Getting into photography?

My 2 cents: any digital camera you get for $200 will be quite crappy, and you'll have no money left over for a tripod or lenses. If you want pictures you can really be pleased with, more than just holiday snaps, you probably need to spend about 500-700 (at the very least) on an oldish DSLR and a nice solid 50mm prime.... And then you've got an already outdated piece of tech, and one lens.

For that reason I reckon on your budget you should seriously look at film. $20 can probably get you an Olympus trip 35 on ebay, which is a fixed lens, super simple, compact piece of kit. It's a great street shooter, and its little zuiko 3.5 is even fast enough for moody night shooting if you load 400 film. Go on flickr.com/groups/olympustrip35/pool/ if you don't believe me. You can use flickr pools to check up on the results people get from a lot of cameras.

Alternatively you could get a canon a1 or a Pentax MX or similar SLR if you want to go a bit more "pro"... Might set you back more like $50, but then you'll have an SLR and you can start buying more lenses. Cameras like that when used properly can take excellent photos.

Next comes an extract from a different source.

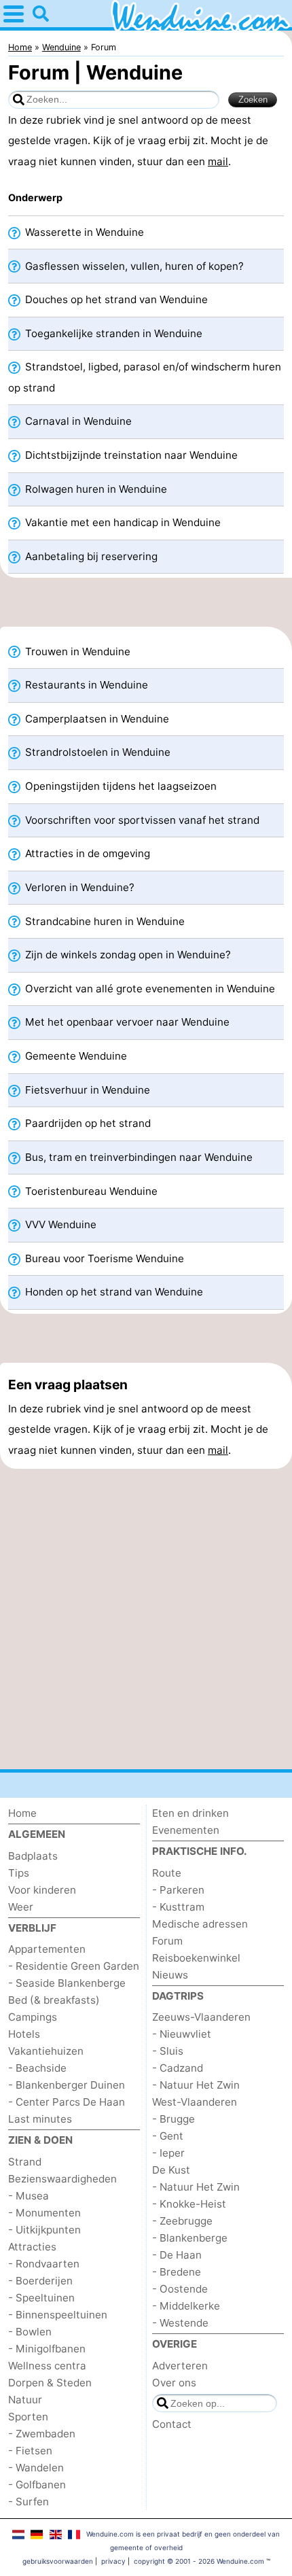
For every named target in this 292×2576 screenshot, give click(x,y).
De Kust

I know that there's the cost of film and processing, but you'd have to do a lot of it to get to close what you'd spend on a DSLR of even medium quality. I also know you can't just spray and pray, taking 500 shots in ten minutes on a film camera and choose the ten you like the most and delete the rest, but if I judge your intentions here, you're talking about art photography where you seriously think about each individual shot, not holiday snap style just blasting away. Film forces you to think about each image, and to make sure you get it right.

Furthermore, shooting film teaches you the principles of photography from the ground up, and that knowledge will make DSLRs with their myriad buttons and options and specs make a lot more sense should you go there later. Old lenses can also be easily used on newer cameras using simple adapter rings. Fwiw Pentax have used the same mount format since the seventies so you don't even need an adaptor.

Anyway, if you're dead set on digital, I guess there's some cybershot/coolpix enthusiast stuff that would create OK images but to be honest I have very little knowledge of that stuff. Maybe some people on here disagree.

Tldr: Olympus trip35 : $20 5x 4packs of fuji superia 35mm from Amazon: $55 Processing, depends where you live but let's say $5 a roll, x20= $100

So that's $175 for a camera and over 700 shots inc film and processing. If you wanna pay a bit more you can get an SLR like I said above, and dip into the world of interchangeable lenses, but honestly there's no rush. You can find alternatives to the trip easily by googling "budget 35mm rangefinder" and having a click around. Canonet, yashica electro, Minolta himatic, etc etc.